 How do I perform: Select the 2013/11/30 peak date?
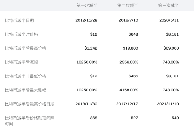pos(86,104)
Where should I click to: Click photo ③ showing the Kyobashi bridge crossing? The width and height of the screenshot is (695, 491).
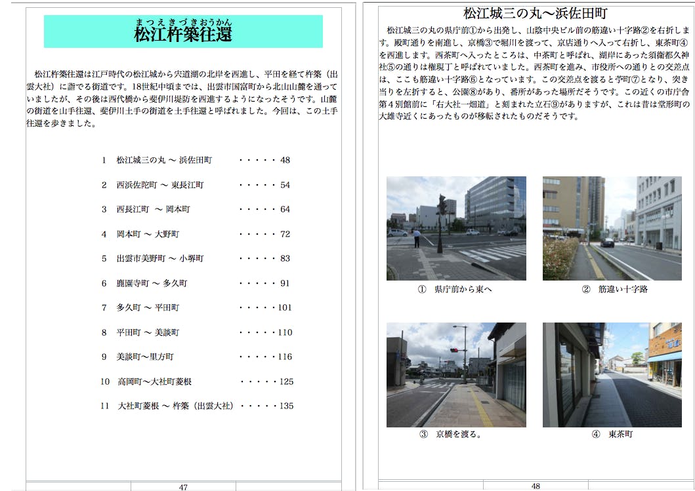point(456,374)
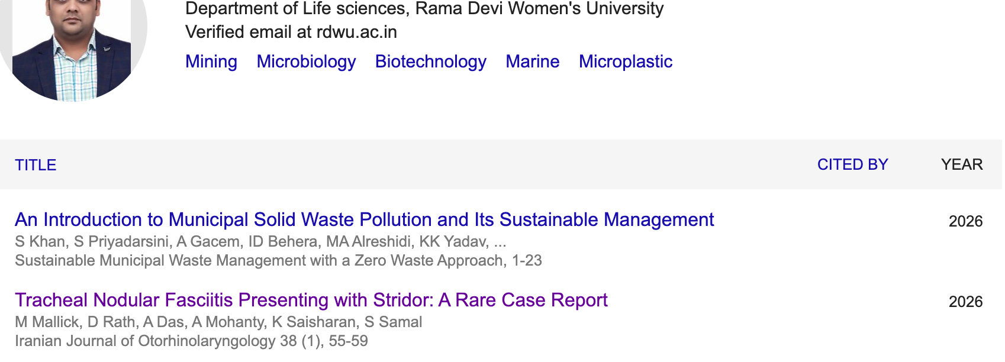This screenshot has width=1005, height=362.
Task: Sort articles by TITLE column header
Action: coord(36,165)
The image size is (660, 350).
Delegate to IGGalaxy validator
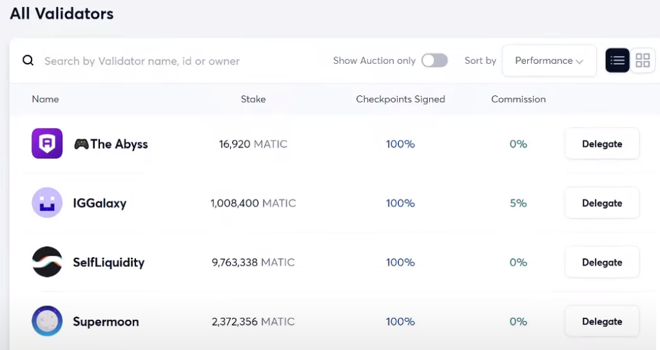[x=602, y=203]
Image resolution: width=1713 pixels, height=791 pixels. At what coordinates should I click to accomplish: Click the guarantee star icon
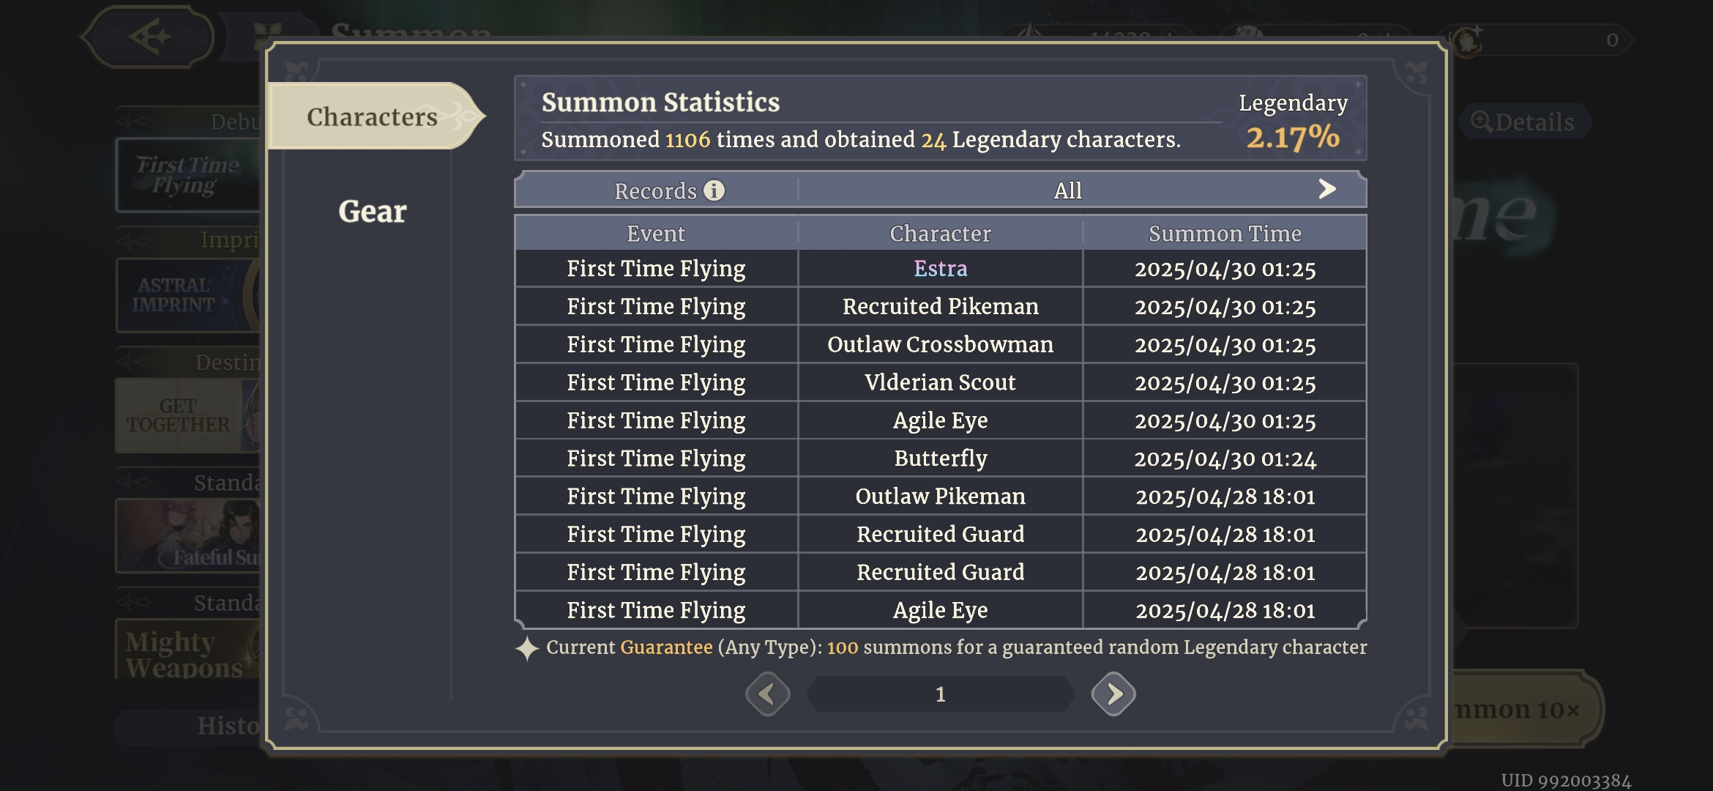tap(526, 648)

--------------------------------------------------

● **What the exercise asks**:
Substitute "checker" for "validator" and give the records again, starting at the line containing "The image size is (660, 350)." and ending at the end of the records, with everything else unchanged. Leave the pictures out of the answer.

● **Task result**:
The image size is (660, 350).
Delegate to IGGalaxy checker
[x=602, y=203]
Image resolution: width=1713 pixels, height=791 pixels. At what coordinates should I click to accomplish: Click the guarantee star icon
tap(526, 648)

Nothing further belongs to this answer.